• EXTRAIT:
++++++++

La grande sensibilité des écrivains leur a permis de magnifiquement décrire le caractère des chats.
Victor Hugo nous laissé cette métaphore splendide « Dieu a inventé le chat pour que l’homme ait un tigre à caresser chez lui. ». L’auteur des Misérables vivait entouré de chats, comme le réputé Chanoine (chat de Victor Hugo campé par Champfleury) : ”Au milieu s’élevait un grand dais rouge, sur lequel trônait un chat qui semblait attendre les hommages de ses visiteurs. Un vaste collier de poils blancs se détachait comme une pèlerine de chancelier sur sa robe noire. La moustache était celle d’un magyar hongrois, et quand solennellement l’animal s’avança vers moi, me regardant de ses yeux flamboyants, je compris que le chat s’était modelé sur le poète et reflétait les grandes pensées qui emplissaient le logis.”

++++++++

Enregistrements
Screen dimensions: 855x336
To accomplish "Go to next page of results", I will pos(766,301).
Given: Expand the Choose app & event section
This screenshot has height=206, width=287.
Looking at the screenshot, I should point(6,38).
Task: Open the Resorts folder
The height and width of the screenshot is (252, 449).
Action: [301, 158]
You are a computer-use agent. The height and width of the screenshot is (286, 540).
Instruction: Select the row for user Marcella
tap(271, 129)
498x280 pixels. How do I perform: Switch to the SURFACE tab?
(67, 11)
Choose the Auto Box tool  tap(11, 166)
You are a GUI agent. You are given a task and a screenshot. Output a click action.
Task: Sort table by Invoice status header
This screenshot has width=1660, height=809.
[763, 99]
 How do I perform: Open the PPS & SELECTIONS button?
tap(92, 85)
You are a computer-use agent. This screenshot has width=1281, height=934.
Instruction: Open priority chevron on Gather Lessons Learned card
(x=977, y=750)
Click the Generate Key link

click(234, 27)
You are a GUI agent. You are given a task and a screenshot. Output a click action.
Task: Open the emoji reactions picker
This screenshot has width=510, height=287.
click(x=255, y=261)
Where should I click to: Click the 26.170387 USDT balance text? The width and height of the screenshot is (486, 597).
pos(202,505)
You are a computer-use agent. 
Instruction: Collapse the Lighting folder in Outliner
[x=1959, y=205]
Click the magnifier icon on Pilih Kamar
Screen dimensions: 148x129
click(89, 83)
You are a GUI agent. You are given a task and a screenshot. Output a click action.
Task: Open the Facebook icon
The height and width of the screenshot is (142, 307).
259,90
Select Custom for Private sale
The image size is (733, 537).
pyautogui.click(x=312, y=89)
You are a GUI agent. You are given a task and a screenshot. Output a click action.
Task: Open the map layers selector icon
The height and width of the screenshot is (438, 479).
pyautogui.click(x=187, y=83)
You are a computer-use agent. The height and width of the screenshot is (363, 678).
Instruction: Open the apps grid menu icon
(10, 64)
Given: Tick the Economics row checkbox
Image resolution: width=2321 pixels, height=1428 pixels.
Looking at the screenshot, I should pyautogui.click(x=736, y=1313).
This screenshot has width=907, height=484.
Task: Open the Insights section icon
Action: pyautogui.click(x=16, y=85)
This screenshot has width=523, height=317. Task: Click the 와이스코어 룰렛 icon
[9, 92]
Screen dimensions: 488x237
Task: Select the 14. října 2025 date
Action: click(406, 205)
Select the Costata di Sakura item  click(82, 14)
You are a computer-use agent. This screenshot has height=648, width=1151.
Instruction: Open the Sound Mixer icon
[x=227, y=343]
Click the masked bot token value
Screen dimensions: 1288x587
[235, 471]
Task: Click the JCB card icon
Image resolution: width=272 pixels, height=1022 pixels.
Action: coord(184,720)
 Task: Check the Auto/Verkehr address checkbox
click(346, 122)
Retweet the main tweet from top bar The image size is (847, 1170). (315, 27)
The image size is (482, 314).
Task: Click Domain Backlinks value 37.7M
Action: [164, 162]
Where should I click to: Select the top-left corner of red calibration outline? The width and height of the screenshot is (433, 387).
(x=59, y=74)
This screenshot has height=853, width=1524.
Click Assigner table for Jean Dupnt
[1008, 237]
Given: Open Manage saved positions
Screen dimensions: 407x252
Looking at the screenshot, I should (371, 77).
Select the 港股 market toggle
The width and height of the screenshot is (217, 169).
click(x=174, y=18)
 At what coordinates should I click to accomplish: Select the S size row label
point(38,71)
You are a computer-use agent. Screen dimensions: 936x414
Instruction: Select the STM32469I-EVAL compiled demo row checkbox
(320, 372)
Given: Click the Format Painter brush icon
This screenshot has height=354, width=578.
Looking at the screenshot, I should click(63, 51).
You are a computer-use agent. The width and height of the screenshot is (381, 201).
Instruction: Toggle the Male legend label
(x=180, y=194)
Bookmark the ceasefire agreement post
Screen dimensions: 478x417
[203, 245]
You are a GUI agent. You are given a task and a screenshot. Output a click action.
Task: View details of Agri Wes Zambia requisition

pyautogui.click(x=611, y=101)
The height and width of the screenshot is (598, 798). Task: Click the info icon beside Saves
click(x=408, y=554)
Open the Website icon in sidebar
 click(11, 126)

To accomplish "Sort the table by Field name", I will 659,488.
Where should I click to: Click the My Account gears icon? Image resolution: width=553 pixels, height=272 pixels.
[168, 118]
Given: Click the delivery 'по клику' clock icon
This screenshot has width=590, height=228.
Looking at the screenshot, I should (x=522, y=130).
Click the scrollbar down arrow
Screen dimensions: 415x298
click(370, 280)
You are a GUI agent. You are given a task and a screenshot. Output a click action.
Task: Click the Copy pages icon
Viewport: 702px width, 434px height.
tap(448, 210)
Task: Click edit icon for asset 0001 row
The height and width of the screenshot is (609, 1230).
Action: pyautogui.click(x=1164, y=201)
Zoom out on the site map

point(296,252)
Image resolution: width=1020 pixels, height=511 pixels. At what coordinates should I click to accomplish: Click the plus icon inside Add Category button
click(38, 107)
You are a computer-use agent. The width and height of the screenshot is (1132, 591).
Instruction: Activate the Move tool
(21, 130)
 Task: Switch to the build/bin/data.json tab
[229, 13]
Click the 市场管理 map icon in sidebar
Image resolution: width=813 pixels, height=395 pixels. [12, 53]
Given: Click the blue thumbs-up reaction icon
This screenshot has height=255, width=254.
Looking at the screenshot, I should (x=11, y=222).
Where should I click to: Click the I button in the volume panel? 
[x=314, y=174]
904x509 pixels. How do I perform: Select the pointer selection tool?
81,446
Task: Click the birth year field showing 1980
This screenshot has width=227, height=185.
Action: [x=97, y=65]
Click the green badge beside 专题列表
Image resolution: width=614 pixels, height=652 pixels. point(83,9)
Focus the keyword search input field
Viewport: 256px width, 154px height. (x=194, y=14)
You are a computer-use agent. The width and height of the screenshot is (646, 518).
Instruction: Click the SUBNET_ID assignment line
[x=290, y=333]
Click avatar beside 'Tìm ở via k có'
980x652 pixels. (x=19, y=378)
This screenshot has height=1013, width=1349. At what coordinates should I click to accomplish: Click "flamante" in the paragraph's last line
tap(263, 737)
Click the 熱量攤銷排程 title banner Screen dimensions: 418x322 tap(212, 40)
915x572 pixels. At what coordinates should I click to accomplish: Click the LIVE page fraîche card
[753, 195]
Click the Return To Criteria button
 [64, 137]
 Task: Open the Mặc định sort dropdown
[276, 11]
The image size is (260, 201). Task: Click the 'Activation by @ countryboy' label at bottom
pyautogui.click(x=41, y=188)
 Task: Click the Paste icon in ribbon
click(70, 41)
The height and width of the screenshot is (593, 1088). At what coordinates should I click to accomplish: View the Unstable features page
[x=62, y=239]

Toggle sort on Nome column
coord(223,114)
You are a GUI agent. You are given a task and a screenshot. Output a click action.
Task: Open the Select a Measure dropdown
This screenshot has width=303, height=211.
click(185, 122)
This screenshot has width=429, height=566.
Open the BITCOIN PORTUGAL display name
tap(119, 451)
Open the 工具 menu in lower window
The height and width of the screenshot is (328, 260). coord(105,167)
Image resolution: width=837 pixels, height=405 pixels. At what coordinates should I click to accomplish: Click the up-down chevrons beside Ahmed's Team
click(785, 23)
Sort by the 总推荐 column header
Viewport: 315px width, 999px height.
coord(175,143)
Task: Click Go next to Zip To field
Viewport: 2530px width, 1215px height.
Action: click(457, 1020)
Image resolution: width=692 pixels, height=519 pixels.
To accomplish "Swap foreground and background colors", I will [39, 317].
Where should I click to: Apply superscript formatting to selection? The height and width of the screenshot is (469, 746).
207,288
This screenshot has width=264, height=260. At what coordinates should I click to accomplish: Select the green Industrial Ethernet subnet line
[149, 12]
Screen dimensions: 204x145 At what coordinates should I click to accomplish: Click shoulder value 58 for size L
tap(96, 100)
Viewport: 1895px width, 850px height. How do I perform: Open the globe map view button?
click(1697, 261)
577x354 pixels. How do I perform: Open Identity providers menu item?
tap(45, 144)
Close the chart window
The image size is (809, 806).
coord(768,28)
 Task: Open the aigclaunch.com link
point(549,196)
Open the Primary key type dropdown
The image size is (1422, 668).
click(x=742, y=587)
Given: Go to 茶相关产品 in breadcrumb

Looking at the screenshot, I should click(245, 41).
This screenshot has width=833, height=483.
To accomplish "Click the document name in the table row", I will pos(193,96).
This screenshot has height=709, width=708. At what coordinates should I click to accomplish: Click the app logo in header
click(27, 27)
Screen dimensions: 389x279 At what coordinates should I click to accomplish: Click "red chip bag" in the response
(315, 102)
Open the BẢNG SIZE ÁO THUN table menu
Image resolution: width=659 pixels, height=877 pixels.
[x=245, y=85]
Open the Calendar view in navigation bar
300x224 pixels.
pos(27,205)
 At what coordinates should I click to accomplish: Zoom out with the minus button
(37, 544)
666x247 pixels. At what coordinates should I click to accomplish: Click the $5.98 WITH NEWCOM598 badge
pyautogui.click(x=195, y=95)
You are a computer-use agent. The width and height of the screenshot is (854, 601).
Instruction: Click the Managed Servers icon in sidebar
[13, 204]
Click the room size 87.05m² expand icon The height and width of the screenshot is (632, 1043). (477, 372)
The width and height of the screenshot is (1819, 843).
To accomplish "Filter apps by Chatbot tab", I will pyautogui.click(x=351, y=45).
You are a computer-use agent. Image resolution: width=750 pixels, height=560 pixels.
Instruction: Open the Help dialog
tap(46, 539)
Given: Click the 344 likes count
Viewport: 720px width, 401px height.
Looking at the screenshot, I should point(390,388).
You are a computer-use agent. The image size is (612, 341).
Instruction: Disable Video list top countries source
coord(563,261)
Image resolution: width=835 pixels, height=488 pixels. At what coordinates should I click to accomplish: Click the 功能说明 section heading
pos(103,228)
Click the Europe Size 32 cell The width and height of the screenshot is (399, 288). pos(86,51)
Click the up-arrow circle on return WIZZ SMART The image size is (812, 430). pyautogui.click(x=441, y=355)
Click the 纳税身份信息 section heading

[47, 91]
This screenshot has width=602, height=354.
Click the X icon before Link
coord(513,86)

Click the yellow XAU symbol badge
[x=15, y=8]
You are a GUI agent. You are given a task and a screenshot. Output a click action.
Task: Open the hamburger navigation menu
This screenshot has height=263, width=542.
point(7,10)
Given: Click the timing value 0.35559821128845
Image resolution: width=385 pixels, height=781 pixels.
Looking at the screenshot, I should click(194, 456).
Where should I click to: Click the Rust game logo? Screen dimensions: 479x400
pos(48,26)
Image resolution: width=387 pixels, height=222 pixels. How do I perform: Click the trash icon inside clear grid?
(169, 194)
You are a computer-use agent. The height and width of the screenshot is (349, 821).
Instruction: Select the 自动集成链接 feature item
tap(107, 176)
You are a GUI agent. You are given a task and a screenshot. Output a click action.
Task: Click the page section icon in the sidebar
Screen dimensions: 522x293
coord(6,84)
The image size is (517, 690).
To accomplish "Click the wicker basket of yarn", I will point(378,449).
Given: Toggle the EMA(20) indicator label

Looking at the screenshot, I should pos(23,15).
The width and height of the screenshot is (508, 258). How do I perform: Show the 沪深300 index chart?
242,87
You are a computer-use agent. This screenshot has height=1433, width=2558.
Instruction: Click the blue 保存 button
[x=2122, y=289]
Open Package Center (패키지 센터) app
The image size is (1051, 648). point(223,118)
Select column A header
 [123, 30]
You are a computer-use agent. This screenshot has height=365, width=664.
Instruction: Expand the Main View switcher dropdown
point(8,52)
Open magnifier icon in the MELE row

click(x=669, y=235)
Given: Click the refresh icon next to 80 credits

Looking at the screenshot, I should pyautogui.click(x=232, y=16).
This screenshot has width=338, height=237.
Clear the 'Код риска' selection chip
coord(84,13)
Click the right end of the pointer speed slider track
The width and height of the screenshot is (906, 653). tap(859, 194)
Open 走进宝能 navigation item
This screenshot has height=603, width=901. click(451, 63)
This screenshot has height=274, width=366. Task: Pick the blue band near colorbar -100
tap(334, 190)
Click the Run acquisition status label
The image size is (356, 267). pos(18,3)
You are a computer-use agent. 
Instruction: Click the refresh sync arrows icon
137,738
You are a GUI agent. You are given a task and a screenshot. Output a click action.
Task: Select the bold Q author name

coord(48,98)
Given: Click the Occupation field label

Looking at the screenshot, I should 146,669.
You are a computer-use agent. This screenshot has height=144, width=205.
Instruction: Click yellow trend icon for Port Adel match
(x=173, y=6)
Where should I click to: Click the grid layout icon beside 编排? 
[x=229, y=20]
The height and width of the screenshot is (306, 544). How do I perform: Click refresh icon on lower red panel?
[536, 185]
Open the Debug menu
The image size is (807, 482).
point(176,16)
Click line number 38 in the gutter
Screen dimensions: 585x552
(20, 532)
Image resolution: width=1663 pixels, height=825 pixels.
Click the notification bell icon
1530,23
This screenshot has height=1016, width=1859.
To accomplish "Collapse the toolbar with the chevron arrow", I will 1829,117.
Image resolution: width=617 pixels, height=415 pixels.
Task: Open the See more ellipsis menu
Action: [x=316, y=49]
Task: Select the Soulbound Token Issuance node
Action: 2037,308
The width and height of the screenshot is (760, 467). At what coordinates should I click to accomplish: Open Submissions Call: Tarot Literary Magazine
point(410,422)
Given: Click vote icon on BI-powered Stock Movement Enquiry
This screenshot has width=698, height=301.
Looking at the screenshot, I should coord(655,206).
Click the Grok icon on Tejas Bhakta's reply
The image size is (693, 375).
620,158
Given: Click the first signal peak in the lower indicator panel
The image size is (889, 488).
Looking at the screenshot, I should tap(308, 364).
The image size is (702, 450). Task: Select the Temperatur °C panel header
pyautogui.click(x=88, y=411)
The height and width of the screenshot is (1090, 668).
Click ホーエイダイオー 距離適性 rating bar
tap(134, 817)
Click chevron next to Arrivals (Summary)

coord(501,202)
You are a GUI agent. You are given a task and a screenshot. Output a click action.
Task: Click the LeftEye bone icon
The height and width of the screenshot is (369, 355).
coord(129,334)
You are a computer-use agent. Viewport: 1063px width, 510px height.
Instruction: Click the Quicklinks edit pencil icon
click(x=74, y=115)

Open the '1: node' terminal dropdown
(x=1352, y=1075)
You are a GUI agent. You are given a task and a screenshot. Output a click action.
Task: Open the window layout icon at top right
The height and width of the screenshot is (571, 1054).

++++++++

• EXERCICES À FAIRE:
1 - D'après l'extrait sur les chats des écrivains, pourquoi Dieu a-t-il inventé le chat selon Victor Hugo ?
2 - Poursuivez le texte sur les chats des écrivains après sa dernière phrase.
Les enregistrements ne servent à rien ici.

• CORRIGÉS:
1 - Pour que l'homme ait un tigre à caresser chez lui.

2 -
François, chat du couple Raquin dans le premier roman de Zola. François et Thérèse « François gardant une immobilité de pierre, la contemplait toujours ; ses yeux seuls paraissaient vivants ; et il y avait, dans les coins de sa gueule, deux plis profonds qui faisaient éclater de rire cette tête d’animal empaillé. » François face à Laurent, amant de Thérèse « D’un bond, il sauta sur une chaise ; le poil hérissé, les pattes roidies, il regardait son nouveau maître en face, d’un air dur et cruel. Le jeune homme n’aimait pas les chats, François l’effrayait presque. Dans cette heure de fièvre et de crainte, il crut que le chat allait lui sauter au visage pour venger Camille. Cette bête devait tout savoir : il y avait des pensées dans ses yeux ronds étrangement dilatés. Laurent baissa les paupières, devant la fixité de ces regards de brute. »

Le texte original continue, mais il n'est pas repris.